Mushroom is used here as a metaphor/analogy for appearing suddenly, growing fast to immense sizes, seemingly out of nowhere — but also not being a producer — of new/primary biomass, rather a destruent, decomposer or consumer —, not from a solid base, not stable in itself, prone to disappearing as fast they came into view.

This of course only understands the mushroom as the fruiting body isolated from the 'real' fungus, while at the same time mirrors the 'popular with Nazis' distinction in vocabulary between 'productive and greedy capital' ('schaffendes und raffendes').

Therefore this is not really about "industrial assets" but about financial products, which most of the time were no longer connected in a meaningful way to the industrial base of the economy.

A contemporary usage example would be:

In discussing the bank and the investment trust as they exist in this country today, we are dealing with two entirely distinct types of financial organization: one possessing ancient and honorable traditions based upon centuries of experience and practice; the other new, a mushroom growth, which has, however, attained such proportions in the brief period of its existence that it cannot be ignored as an important factor in current financial history. Its story, though brief, has been dramatic. In the name of the investment trust, huge sums, variously estimated, but running well into the billions, were conjured up as if by magic and placed under the control of small groups of men—some of them experienced and cautious, others less so.

All sorts of financial structures, some simple, some complex, some sound and some unsound, received this great flow of dollars. It is no wonder, then, that not all of the investment trusts were equally well prepared for the sudden change of scene that came with the unprecedentedly rapid de- cline in stock prices between September and the early days of November, 1929.

— Edgar Lawrence Smith: "The Bank and the Investment Trust", Proceedings of the Academy of Political Science, Vol. 13, No. 4, Business, Speculation and Money, 1930, pp. 35–41. jstor

Similarly:

Before I900, however, British investors had taken the first step toward clear thinking in these matters, and were distin- guishing between investment trust companies in the stricter sense, and finance, holding, and development companies having far more ambitious objectives. This clarification of terms was in part a result of the sobering experiences of 1890-95, following the mushroom growth of such a variety of financial enterprises during the preceding five years. It fixed firmly in the public mind that investment trusts should aim merely at the safety which arises from careful selection, wide distribution, and continuous supervision; and the returns to be,had from overseas securities bought partly with low-cost capital.

[…]

A comparable period existed in Great Britain from 1890 to 1896, when British investment trust companies were subjected to their "acid test." In the last years of the eighties, a period of mushroom growth, many abuses had arisen, such as careless buying, speculative trading transactions, the pyramiding of paper values through interrelated companies, unsound dividend policies, and excessive organizers' profits.
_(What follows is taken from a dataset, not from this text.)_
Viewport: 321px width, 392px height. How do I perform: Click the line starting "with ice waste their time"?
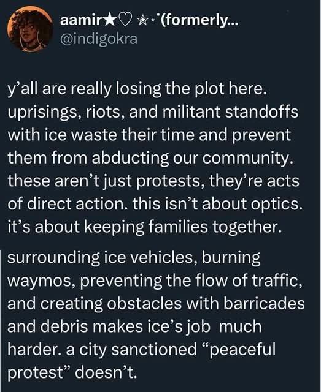tap(149, 136)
The Baring Crisis called a halt to these tactics, and the following years ended in "separating the sheep from the goats." Upon so sound a basis has the investment trust business of Great Britain been conducted since I900 that neither the late war nor the present disturbed condition of the world commodity and security markets has been able to check the constant growth of public confidence.

— Leland Rex Robinson: "Investment Trusts", The Journal of Business of the University of Chicago , Jul., 1930, Vol. 3, No. 3 (Jul., 1930), pp. 279–316. jstor

And still in later analysis:

The key element in the American reparations plan was flexibility. Germany's creditors might receive reparations in several ways or allow them to remain within Germany. The plan did not, as Young conceived it, require continued American intervention or loans. What Young and his associates failed to perceive, however, was that their country's limited, initial commitment to inaugurate the reparations plan would quickly and uncontrollably mushroom into a massive and ongoing obligation to keep the system working.

[…]

To encourage Americans to buy high-interest foreign bonds and to combat the growing domestic recession, Governor Strong lowered the New York Reserve Bank's discount rate from 4.5 per cent to 3 per cent — the lowest rate in the world. Reparations expert Roland Boyden still feared that "the American investor is not eager for German loans." Unless the Germans embraced the Plan "whole- heartedly," warned Bankers Trust vice-president Fred I. Kent, "it will tremendously difficult, if not impossible, to place a large German loan in the United States."

The Government's "booming" of the Plan was echoed by the campaign of businessmen such as Bankers Trust vice-president Fred I. Kent, who helped rally the support of the International Chamber of Commerce as well as the National Foreign Trade Convent

— Frank Costigliola: "The United States and the Reconstruction of Germany in the 1920s", The Business History Review , Winter, 1976, Vol. 50, No. 4 (Winter, 1976), pp. 477–502. jstor

The German translation of Churchill's memoirs translates the critical passage as:

Die Ersparnisse des Mittelstandes wurden vernichtet, und dadurch bildete sich eine natürliche Gefolgschaft für das Banner des Nationalsozialismus. Der ganze Aufbau der deutschen Industrie geriet durch das pilzartige Wuchern von Trusts in Unordnung. Das Betriebskapital des Landes ging verloren.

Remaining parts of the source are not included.